林田医療裁判は診療義務を果たしていないとして患者の長女が長男夫婦と病院を訴えた裁判である。患者の長男は「延命につながる治療を全て拒否」した。病院は長女に確認せずに、それをキーパーソンの判断とした。


長女側は病院側には標準的な医療を行う義務があるとの主張に力点を置いていた。長男が何を言ったかは無関係に、標準的な治療水準というものがあり、それを果たしていない病院は義務違反という論理を強調していた。これは『ホモ・デウス』の20世紀的な医療観である。

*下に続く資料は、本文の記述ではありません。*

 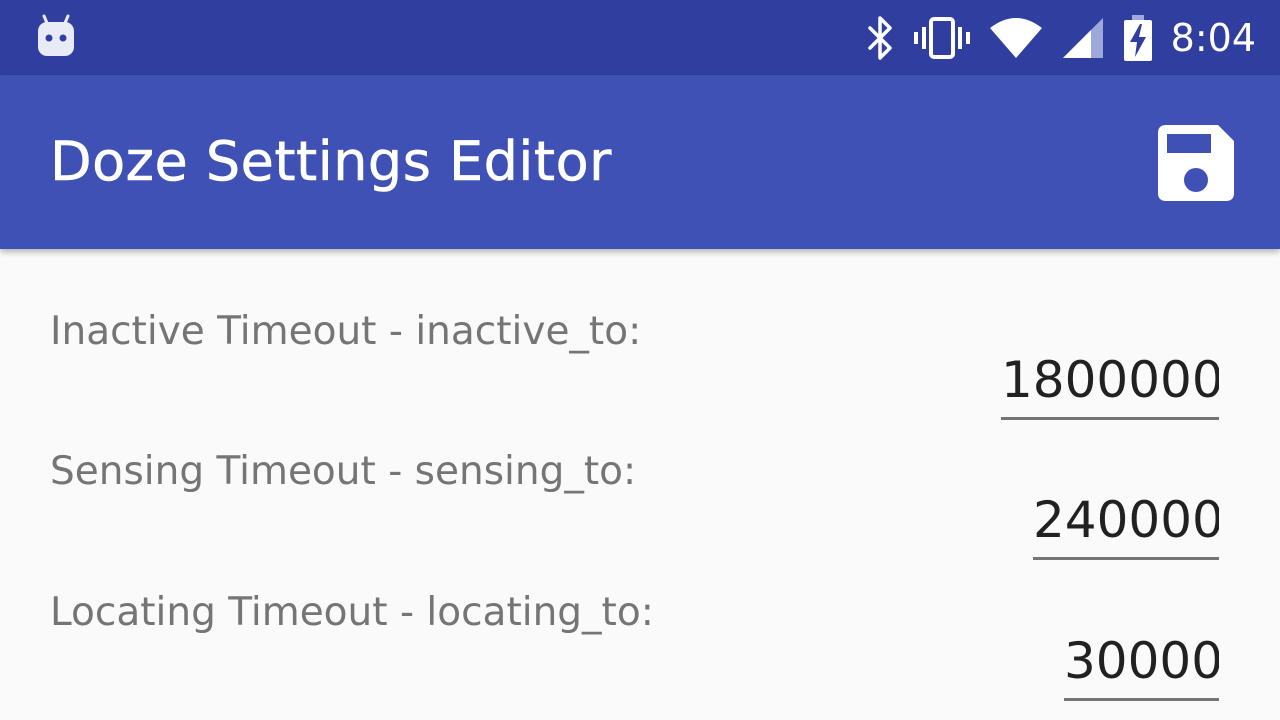 What do you see at coordinates (1060, 38) in the screenshot?
I see `status-icons: 8:04` at bounding box center [1060, 38].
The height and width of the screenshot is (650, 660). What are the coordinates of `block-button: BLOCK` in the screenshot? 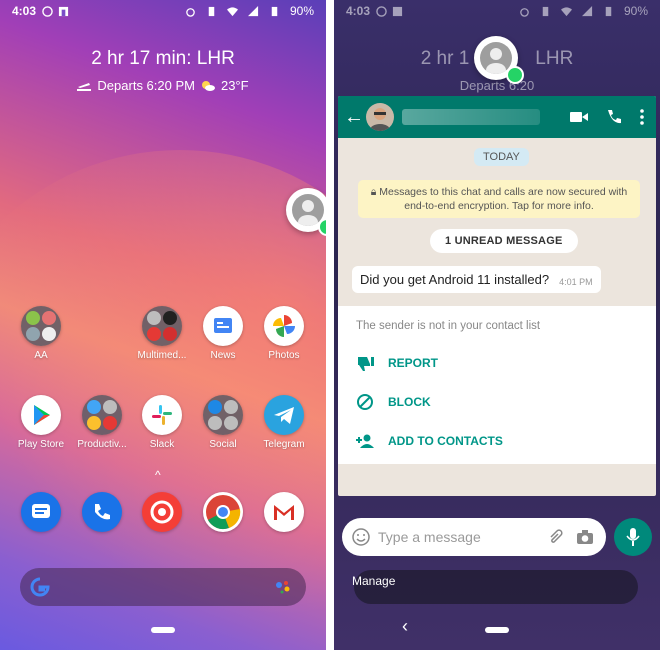 It's located at (394, 402).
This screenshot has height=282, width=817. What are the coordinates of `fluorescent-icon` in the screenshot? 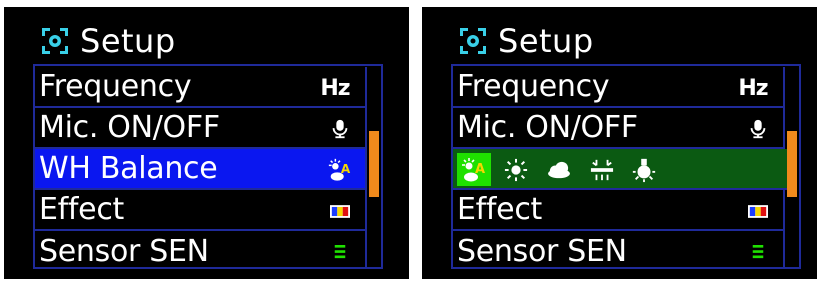 It's located at (602, 170).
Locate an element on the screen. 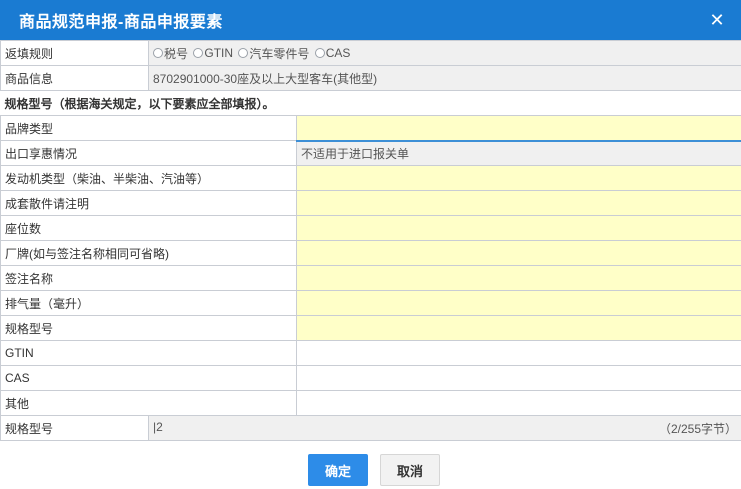  field-row-engine-type: 发动机类型（柴油、半柴油、汽油等） is located at coordinates (370, 178).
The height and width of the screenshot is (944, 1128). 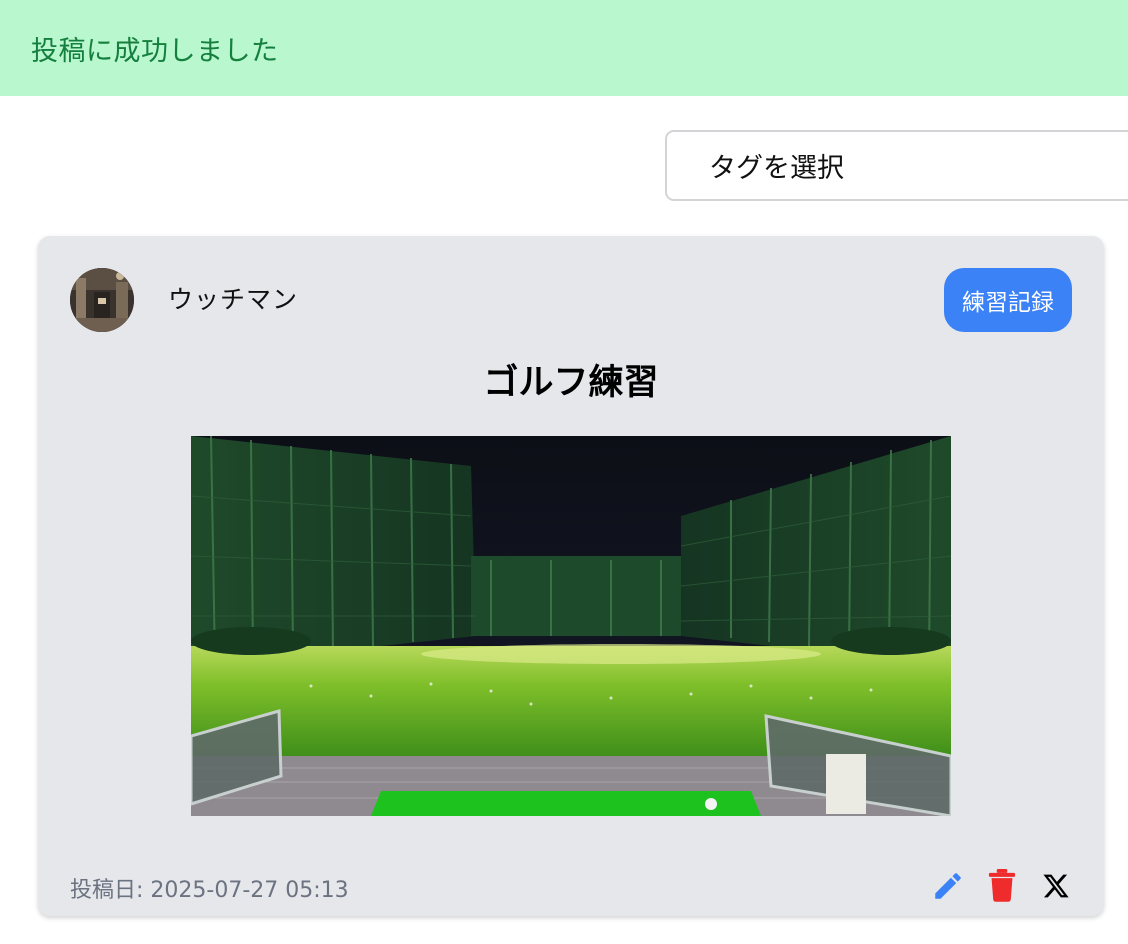 I want to click on post-title: ゴルフ練習, so click(x=571, y=383).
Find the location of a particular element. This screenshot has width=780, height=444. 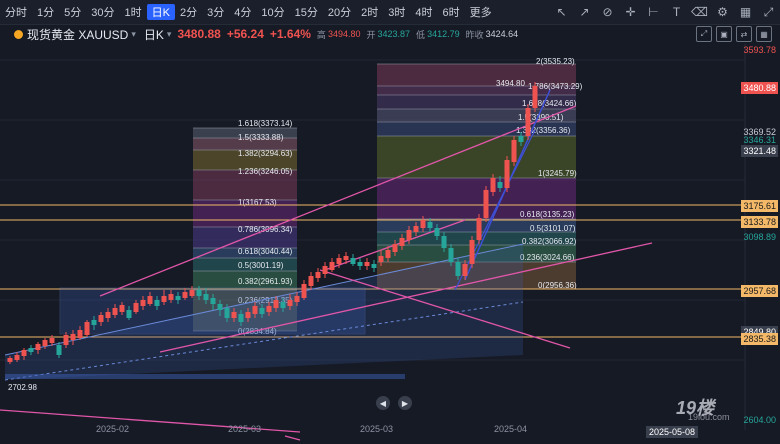

price-axis-label: 3098.89 is located at coordinates (760, 237).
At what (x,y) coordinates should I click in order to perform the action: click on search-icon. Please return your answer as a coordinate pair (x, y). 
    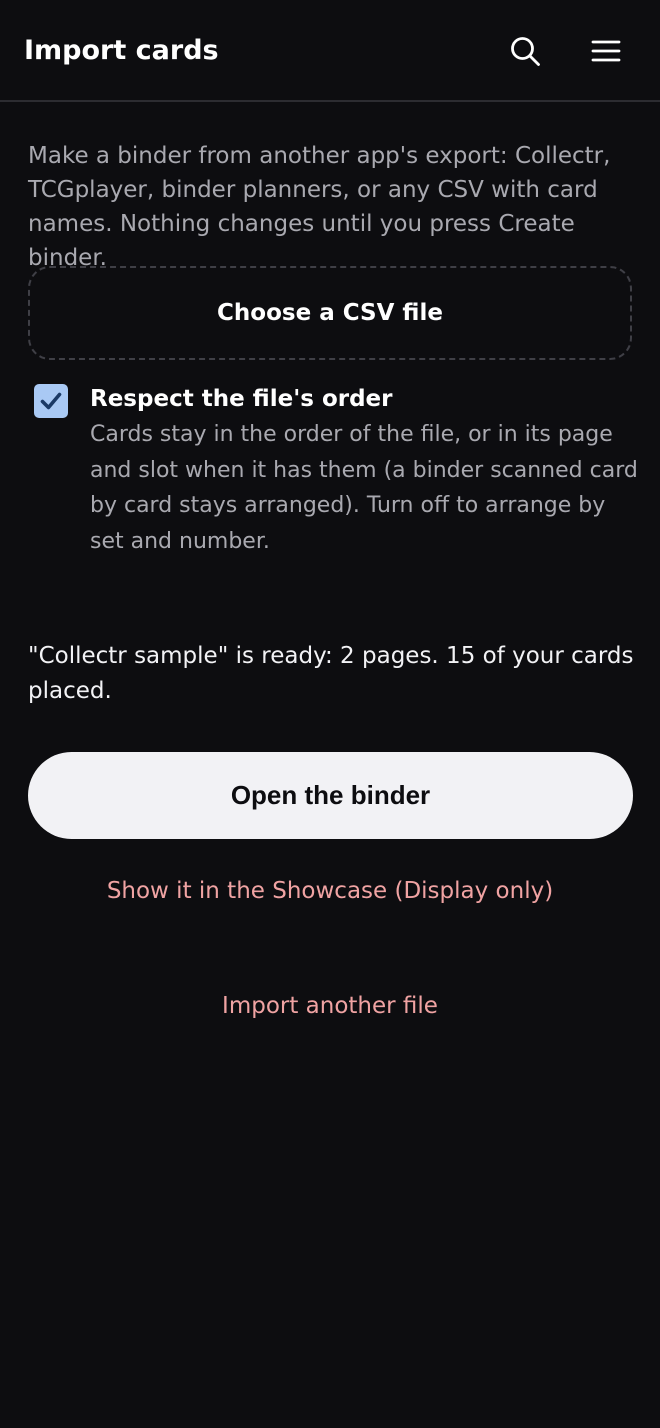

しかし、判決では一標準的な治療水準は問題ではなく、長男が「延命につながる治療を全て拒否」する意向を出している中で、その意向に従うことが是か非かという問題意識で議論していた。裁判後に林田医療裁判を取り上げた第12回「医療界と法曹界の相互理解のためのシンポジウム」でも病院がキーパーソンを誰にするか家族各人に確認しなかった点や病院側も主治医一人ではなくチーム医療や倫理委員会で判断しなかった点に問題があるのではないかとの意見が出ている。


標準を定め、それを普及させたり、標準のレベルを押し上げたりするのではなく、個々人の意思に合致するかを重視する傾向が21世紀に強まっている。